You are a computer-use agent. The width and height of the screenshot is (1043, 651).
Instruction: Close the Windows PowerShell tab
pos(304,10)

────

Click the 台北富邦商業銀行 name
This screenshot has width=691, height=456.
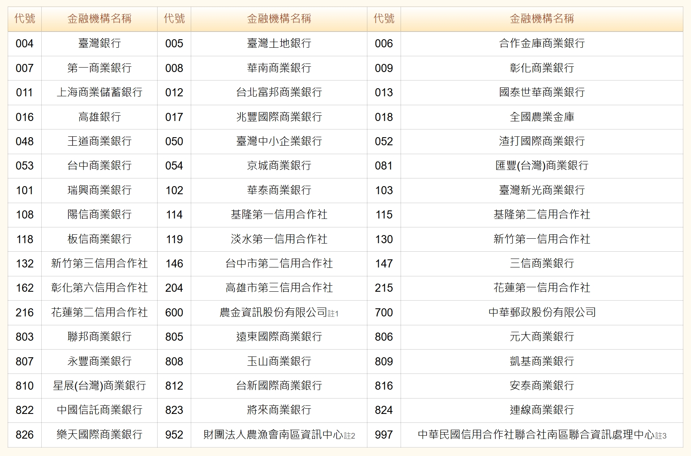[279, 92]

────

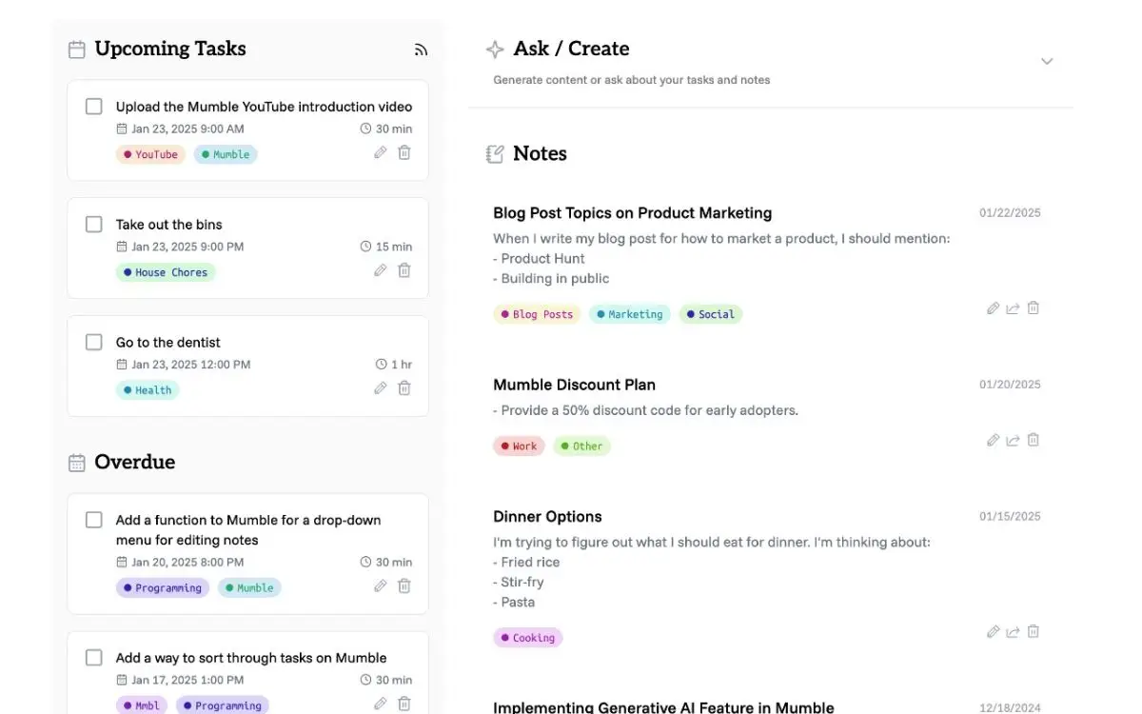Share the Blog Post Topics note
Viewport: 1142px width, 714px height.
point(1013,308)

────

Set down the data again, starting with the line that contains "Share the Blog Post Topics note" and continuing through the line that contains "point(1013,308)", both included. Leave the pictures out.

■ **TASK SOLUTION**
Share the Blog Post Topics note
Viewport: 1142px width, 714px height.
point(1013,308)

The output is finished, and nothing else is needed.